Brian Betts, an innovative educator at the forefront of the district’s efforts to turn around its beleaguered public school system, was found shot to death in his home April 17th. Days after the murder, Montgomery County’s Police Chief J. Thomas Manger said, “It’s still possible this was a random killing, but right now we don’t think so.” But readers of the Washington Post were kept in the dark about one important aspect of the case that could hold clues as the investigation unfolds. This past Sunday, the Post‘s ombudsman, Andrew Alexander, took this editorial position to task:


If you’ve been following the murder of D.C. middle school principal Brian Betts through various local media, you know that he was gay.
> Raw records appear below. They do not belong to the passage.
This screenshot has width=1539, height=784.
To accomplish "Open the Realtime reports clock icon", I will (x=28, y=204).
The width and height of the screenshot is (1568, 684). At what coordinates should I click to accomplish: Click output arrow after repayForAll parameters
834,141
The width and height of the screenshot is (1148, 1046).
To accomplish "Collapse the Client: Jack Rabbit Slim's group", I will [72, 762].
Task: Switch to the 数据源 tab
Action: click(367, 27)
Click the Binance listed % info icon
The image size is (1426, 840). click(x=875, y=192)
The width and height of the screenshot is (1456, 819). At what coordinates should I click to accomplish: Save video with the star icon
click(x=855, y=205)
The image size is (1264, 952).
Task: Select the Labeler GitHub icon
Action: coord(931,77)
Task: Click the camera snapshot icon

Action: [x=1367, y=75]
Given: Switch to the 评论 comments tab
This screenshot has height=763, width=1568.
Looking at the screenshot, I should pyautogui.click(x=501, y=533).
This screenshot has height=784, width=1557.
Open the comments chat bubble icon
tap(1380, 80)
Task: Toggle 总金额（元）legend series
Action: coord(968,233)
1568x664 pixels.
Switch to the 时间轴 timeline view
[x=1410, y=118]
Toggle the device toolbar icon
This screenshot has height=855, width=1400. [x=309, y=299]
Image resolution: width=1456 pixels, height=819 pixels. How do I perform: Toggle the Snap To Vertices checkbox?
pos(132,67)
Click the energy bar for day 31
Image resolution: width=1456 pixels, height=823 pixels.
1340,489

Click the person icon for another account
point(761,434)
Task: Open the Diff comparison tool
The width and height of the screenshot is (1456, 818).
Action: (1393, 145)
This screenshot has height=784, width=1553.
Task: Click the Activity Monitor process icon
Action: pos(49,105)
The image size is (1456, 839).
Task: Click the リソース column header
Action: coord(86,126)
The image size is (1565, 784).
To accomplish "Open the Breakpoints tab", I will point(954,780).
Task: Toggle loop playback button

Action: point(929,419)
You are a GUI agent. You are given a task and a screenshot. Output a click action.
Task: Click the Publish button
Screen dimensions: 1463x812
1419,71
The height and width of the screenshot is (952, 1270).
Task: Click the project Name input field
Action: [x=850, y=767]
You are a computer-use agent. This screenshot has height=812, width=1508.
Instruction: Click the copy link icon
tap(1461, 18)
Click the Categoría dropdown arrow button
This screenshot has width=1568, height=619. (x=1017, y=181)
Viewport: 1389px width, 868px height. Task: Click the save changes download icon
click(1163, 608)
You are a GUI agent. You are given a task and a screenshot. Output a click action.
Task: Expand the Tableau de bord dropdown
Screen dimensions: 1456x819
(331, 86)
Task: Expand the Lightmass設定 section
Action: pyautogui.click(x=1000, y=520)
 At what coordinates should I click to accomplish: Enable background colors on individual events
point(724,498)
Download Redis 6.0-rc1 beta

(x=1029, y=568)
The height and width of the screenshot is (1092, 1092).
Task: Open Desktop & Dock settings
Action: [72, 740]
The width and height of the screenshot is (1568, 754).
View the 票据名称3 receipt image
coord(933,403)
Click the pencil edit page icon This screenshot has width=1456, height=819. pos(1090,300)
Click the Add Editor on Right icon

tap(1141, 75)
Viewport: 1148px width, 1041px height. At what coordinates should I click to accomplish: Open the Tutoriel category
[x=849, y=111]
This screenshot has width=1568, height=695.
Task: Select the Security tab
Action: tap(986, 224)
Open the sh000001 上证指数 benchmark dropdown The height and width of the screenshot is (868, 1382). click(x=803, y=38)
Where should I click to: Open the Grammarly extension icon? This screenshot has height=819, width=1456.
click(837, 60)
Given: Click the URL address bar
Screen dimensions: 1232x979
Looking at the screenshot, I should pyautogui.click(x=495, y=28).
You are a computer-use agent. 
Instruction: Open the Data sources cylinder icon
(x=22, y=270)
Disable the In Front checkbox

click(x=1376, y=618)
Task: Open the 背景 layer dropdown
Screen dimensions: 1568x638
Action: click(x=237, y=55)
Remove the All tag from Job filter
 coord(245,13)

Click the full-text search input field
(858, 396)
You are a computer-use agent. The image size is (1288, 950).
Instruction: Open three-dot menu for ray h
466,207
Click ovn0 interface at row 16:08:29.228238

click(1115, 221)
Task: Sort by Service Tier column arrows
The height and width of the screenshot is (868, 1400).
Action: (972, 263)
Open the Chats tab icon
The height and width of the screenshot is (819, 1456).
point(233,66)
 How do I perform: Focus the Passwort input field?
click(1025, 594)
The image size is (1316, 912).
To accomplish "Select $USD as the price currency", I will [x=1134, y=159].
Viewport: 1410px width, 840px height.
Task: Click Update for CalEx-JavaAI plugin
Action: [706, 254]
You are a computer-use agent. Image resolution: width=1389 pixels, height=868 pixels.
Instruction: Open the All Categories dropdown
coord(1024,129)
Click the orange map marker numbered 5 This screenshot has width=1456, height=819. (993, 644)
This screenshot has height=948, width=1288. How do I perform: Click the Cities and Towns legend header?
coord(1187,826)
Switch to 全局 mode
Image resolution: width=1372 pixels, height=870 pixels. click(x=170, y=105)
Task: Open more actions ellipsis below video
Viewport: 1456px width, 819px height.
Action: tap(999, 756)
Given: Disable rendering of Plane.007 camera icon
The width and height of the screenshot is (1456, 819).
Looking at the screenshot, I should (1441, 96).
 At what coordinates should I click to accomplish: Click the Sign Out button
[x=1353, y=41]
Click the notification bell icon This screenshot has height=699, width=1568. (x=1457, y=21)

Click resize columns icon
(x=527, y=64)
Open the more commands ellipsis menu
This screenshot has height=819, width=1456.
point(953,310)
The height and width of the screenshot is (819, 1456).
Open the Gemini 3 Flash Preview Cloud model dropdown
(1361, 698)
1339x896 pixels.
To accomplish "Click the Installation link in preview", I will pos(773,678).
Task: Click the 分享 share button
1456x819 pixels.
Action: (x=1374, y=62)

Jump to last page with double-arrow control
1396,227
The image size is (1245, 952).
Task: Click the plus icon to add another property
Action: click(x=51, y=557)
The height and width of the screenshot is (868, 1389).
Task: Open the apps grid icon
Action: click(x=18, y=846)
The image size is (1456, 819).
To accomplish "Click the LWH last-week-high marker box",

But if you’ve been tracking the case only in the news pages of The Post, you’re reading that fact for the first time right now.

The post had withheld that information from its readers, despite the fact that Betts’s sexuality played a role in how he is alleged to have been targeted by his attackers: three teenagers have been arrested in connection with the murder, at least one of whom Betts spoke with through a phone-sex chat service earlier on the day of his death.

“Historically,” Alexander writes, “The Post has been reticent to reveal sexual orientation unless it’s relevant.” And with good reason. Invasive reporting often does more harm than good, and the public only has a right to know details of victims’ personal lives when it could further public understanding and the cause of justice. In this case, the accused allegedly used the phone-sex line to target Betts in a robbery that went wrong. The national organization Gays and Lesbians Opposing Violence even issued an advisory warning members of the LGBT community to exercise special caution using social networks and chat lines, a warning readers of the Post would not have known about. DC has a history of similar crimes based on sexuality, and the Washington Blade reported in the 1980s and 90s that “more than 20 murders of gay men in the D.C. metropolitan area believed to be pick-up murders remained unsolved.” What’s more, “police confirmed that in each of the cases, investigators found no signs of a forced entry into the victims’ homes, where their bodies were found,” the scenario in the Betts case. All of which points to a wider pattern of murder and assault against the LGBT community that the Post failed to fill its readers in on. As Alexander correctly points out, “The line between privacy and disclosure is not always clear.” But when withholding information not only paints an incomplete picture of a crime but also prevents that crime from being connected to a more widespread phenomenon, that discretion can do a disservice to the larger community.